→ **Word and element locating data**
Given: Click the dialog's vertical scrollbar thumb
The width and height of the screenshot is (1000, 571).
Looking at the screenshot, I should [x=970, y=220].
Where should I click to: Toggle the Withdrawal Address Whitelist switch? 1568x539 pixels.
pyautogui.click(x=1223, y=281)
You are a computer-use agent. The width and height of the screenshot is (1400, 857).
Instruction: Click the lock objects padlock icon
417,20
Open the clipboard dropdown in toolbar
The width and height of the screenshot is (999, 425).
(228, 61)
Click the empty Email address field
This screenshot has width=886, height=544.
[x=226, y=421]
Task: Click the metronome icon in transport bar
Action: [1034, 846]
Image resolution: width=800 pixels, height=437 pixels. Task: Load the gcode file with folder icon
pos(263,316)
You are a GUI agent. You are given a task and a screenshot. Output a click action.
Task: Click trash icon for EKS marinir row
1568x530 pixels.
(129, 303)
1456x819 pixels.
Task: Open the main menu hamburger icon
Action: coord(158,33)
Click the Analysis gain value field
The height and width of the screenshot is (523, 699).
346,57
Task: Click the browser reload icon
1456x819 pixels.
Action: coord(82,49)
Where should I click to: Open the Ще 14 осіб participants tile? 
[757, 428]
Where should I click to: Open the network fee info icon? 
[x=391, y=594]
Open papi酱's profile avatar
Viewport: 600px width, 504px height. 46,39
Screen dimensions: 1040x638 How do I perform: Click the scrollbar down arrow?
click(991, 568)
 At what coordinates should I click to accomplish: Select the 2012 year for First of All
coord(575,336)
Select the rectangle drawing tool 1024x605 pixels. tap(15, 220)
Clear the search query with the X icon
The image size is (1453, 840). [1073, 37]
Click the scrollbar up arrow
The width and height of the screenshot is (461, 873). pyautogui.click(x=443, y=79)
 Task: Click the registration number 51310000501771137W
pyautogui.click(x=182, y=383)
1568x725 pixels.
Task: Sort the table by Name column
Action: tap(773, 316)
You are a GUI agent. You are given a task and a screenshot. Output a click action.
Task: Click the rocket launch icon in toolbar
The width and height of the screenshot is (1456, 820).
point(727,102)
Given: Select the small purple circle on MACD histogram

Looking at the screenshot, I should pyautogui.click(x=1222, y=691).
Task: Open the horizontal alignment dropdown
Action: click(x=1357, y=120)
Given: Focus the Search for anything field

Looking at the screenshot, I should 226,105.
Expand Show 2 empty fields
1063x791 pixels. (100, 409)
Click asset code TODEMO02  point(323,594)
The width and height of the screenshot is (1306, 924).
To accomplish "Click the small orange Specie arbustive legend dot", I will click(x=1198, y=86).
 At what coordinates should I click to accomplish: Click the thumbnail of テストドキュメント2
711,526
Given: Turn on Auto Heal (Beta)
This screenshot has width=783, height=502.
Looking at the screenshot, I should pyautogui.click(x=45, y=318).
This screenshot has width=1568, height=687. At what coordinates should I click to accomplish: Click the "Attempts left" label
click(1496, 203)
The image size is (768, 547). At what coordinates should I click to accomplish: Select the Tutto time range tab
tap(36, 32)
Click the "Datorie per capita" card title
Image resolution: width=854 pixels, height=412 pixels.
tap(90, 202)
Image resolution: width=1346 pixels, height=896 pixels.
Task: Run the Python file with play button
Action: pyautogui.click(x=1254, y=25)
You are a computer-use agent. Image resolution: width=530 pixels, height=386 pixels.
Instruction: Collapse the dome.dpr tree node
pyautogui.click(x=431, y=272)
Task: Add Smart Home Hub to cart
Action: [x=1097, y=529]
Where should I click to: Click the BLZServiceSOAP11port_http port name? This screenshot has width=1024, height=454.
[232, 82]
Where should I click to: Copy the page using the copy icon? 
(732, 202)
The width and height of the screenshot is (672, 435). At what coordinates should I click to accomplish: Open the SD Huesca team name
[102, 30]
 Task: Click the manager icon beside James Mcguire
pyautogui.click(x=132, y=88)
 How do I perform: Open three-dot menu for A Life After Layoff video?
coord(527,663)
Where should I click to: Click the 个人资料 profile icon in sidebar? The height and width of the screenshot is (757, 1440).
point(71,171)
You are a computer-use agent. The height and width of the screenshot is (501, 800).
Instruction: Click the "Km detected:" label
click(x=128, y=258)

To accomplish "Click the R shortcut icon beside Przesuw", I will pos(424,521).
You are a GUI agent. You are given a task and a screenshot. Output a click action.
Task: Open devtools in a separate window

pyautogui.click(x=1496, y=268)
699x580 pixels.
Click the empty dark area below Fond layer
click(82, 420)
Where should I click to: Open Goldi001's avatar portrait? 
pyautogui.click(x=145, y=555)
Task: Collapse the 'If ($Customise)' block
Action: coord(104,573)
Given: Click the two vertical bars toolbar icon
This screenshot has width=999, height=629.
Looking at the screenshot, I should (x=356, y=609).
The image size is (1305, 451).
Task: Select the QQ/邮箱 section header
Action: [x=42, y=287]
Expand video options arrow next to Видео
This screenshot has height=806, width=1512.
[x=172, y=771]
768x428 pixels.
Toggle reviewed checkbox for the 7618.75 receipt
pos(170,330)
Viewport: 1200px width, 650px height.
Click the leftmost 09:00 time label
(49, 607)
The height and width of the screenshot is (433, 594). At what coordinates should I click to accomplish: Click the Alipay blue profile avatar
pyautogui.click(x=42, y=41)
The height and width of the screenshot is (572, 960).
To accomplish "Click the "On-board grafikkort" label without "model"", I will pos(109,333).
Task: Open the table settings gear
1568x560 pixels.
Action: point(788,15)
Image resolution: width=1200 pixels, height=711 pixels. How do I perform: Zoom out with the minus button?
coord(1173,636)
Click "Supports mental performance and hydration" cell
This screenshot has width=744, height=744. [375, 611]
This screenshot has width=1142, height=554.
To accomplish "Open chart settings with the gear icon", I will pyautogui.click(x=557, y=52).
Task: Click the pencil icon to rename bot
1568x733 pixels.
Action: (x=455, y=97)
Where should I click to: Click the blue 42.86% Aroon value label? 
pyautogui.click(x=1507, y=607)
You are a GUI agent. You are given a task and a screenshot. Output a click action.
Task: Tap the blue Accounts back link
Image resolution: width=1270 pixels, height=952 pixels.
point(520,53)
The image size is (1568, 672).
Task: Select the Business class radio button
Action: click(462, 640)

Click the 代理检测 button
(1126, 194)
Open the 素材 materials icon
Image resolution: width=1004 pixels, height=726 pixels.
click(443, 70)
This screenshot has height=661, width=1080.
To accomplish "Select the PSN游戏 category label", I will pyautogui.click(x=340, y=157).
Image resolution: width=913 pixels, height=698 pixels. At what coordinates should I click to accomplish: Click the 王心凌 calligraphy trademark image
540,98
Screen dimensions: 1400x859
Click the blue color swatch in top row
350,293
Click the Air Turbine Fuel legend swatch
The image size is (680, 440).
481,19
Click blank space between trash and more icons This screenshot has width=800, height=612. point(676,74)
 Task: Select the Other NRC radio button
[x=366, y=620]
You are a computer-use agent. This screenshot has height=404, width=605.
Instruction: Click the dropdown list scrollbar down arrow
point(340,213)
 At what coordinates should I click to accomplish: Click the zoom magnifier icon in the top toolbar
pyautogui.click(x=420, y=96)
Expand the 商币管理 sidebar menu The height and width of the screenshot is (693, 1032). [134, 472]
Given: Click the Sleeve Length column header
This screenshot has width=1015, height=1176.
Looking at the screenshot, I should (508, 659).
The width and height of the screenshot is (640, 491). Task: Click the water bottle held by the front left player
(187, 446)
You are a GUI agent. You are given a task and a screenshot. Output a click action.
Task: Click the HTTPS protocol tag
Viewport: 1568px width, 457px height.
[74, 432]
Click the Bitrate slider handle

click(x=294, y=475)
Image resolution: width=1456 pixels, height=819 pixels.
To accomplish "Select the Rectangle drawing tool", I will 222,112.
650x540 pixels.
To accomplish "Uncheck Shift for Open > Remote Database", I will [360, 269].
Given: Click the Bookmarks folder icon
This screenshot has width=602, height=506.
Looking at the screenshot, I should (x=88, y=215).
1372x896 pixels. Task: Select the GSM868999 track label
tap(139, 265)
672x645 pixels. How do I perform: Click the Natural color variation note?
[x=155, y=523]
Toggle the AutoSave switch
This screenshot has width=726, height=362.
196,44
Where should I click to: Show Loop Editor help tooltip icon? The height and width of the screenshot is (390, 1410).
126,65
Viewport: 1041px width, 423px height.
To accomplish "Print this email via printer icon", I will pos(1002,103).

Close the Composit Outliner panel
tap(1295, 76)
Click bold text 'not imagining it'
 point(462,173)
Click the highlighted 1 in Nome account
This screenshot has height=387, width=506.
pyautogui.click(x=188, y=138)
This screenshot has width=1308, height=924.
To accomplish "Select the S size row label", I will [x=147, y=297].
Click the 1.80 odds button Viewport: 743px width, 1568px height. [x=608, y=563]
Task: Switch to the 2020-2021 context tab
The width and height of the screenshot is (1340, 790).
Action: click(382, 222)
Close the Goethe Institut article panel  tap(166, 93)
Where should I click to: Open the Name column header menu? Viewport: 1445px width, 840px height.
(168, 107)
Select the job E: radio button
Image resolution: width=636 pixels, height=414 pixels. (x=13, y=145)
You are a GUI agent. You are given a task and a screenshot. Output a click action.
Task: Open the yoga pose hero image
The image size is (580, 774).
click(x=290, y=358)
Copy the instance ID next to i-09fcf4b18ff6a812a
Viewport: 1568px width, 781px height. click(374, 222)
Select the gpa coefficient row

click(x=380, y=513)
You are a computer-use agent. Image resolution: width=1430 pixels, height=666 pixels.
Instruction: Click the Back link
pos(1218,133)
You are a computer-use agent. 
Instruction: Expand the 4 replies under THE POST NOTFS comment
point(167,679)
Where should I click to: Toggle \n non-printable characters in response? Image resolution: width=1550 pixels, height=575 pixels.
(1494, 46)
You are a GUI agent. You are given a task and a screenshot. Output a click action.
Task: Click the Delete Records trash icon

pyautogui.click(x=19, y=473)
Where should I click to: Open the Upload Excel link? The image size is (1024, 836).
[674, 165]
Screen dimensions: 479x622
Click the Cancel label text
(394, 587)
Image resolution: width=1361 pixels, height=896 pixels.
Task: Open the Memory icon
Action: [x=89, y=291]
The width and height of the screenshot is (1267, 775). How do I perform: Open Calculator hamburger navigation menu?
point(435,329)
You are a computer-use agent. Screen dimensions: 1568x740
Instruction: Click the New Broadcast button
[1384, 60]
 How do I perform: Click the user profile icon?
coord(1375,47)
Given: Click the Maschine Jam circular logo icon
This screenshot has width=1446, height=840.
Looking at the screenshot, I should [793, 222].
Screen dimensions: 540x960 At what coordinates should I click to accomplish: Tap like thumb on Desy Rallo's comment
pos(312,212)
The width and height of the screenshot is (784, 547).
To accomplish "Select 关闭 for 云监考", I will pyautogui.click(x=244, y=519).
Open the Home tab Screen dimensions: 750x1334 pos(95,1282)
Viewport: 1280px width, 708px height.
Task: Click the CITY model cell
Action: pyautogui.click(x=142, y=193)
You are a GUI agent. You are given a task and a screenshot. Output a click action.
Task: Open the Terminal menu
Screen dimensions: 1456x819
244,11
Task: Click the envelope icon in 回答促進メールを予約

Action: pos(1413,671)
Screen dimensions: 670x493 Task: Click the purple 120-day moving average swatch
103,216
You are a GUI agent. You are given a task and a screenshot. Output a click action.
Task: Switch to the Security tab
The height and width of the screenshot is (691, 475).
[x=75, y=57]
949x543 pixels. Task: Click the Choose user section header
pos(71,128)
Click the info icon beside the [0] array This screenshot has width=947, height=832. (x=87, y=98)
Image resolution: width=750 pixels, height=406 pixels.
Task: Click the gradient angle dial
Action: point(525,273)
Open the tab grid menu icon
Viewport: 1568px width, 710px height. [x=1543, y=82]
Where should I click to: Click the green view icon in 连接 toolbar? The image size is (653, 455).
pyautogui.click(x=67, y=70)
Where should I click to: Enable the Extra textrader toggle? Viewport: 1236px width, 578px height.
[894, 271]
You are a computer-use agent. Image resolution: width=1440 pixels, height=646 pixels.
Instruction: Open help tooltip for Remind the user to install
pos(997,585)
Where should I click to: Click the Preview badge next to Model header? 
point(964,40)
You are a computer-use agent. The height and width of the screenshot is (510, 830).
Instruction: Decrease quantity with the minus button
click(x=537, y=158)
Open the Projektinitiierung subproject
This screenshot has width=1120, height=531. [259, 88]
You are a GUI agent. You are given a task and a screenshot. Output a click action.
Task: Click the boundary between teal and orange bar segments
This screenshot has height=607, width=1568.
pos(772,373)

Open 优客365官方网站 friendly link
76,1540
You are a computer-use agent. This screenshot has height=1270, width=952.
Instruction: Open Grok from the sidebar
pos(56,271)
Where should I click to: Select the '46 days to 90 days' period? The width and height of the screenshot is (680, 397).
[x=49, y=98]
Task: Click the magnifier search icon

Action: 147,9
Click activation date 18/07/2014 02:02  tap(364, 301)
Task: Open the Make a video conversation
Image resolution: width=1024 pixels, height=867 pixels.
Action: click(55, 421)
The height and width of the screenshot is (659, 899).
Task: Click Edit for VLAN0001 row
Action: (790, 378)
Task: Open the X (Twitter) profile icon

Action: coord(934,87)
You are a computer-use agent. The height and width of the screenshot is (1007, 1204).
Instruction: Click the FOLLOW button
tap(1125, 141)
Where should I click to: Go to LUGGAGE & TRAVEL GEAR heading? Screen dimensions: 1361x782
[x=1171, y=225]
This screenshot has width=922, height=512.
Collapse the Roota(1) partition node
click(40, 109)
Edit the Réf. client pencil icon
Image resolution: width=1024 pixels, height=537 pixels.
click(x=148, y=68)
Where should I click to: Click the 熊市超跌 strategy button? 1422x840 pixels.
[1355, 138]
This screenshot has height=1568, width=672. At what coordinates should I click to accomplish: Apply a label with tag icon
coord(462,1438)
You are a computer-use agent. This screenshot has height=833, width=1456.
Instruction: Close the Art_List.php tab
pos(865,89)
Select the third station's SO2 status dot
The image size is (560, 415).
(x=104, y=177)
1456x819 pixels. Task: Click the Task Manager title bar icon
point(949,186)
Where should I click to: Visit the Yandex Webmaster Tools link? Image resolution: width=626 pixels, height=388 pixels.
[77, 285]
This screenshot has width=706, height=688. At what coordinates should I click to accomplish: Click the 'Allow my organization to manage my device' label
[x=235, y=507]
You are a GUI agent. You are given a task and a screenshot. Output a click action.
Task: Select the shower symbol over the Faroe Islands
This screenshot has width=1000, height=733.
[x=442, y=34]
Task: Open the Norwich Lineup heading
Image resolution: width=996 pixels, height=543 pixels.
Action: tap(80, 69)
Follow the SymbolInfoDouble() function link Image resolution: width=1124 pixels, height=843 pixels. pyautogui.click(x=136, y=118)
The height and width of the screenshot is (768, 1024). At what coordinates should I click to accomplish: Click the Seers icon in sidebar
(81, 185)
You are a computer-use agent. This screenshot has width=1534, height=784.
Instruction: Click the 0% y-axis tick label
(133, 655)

→ **Exercise instructions**
Copy out each line of the items above that contains the string "next". Treat uppercase and lowercase letters as different.

→ **In response**
Expand video options arrow next to Видео
Copy the instance ID next to i-09fcf4b18ff6a812a
Where should I click to: Click the Preview badge next to Model header? 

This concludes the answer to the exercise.